Weekly Economic Watch

Published 04/19/2016, 05:17 AM
Updated 05/14/2017, 06:45 AM

Week in review
Canada – As widely anticipated, the Bank of Canada left its overnight rate unchanged at 0.50% in April. However, the central bank revised its GDP projections and presented a first forecast for 2018, pegging growth at 2% that year. Though the BoC raised its 2016 growth forecast for Canada from 1.4% to 1.7%, it was careful not to sound too positive. The bank did not wish to stoke the Canadian dollar, which was already at a multimonth high versus the USD. It expected measures introduced at the provincial level to offset some of the federal stimulus.

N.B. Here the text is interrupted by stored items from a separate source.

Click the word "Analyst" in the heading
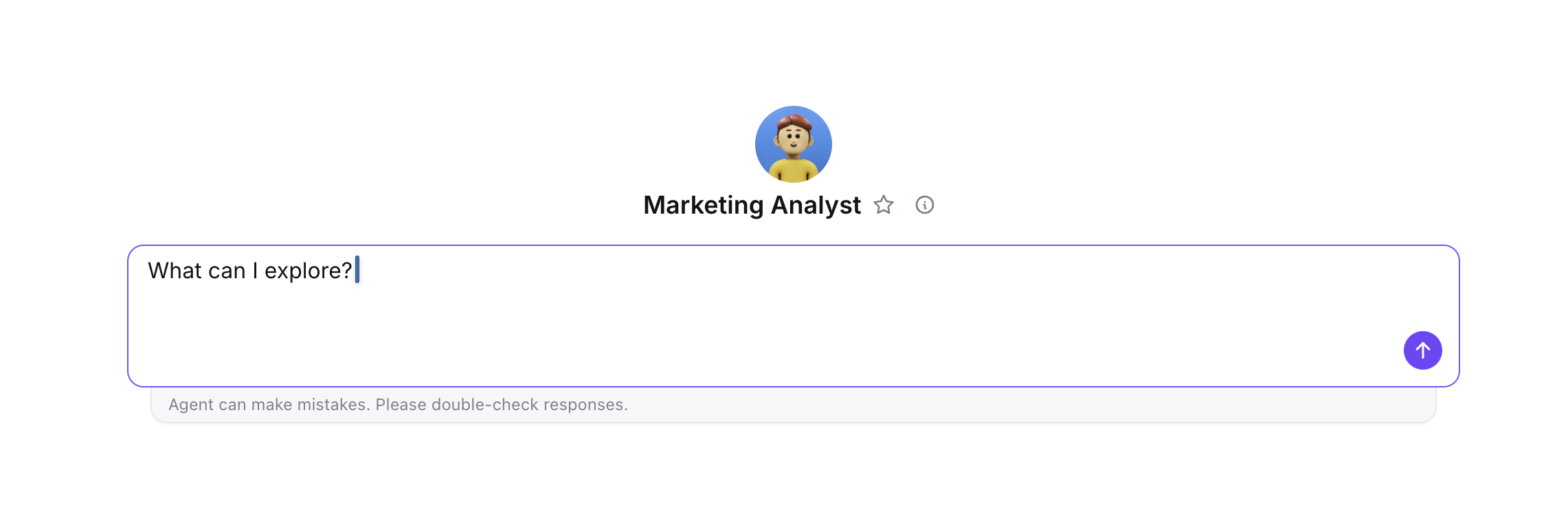pyautogui.click(x=816, y=205)
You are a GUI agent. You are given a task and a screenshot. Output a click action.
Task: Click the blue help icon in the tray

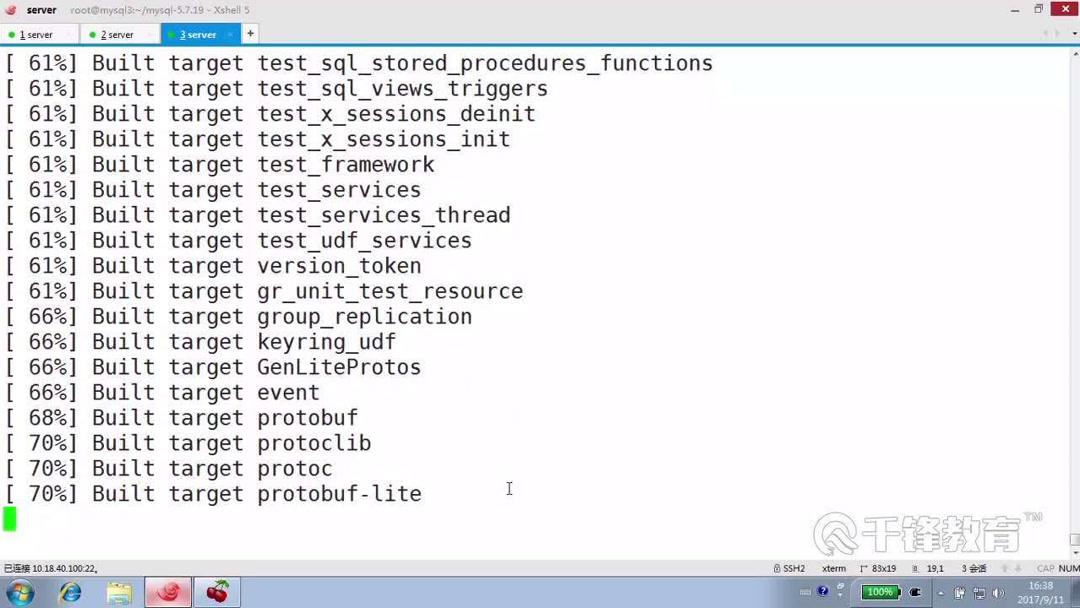tap(823, 592)
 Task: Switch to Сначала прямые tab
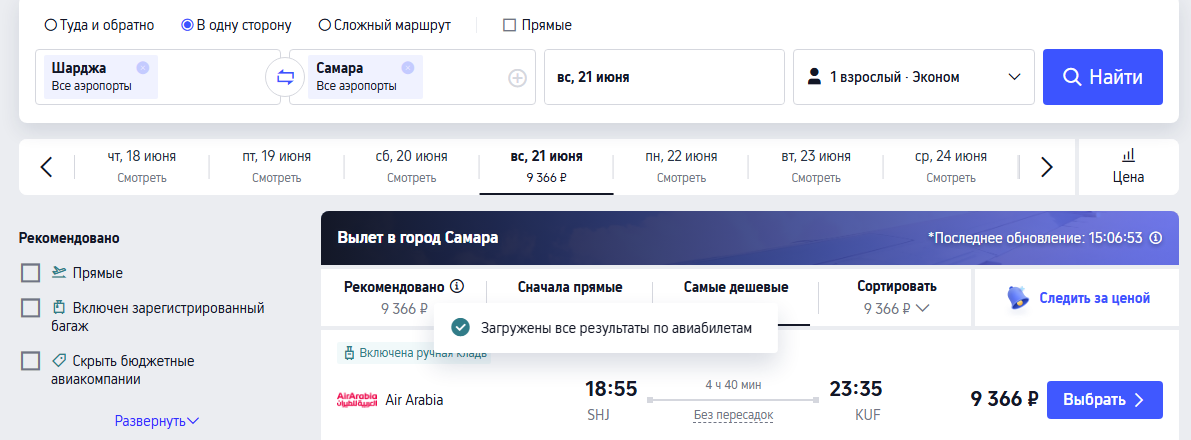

Moreover, the central bank highlighted risks to the global economy but, more importantly, expected a lower growth profile in the United States with “a composition that is less favourable for Canadian exports”, a factor likely to cause trade to be a net drag on the Canadian economy next year. The bank was now forecasting that economic growth in the United States would attain 2.0% in 2016 and 2.1% in 2017, down from 2.4% for both years previously. Consequently, despite the federal government’s fiscal stimulus, the BoC lowered its 2017 projection for domestic growth in Canada from 2.4% to 2.3%.

This notwithstanding, the output gap was now slated to close by mid-2017, ahead of the target date set back in January. Slack would be eliminated sooner than previously expected partly because of a lower potential growth rate due largely to the collapse in investment. The BoC raised its inflation forecasts slightly, though headline inflation was still not expected to return to 2% before 2017. The central bank indicated that the risks to inflation were roughly balanced.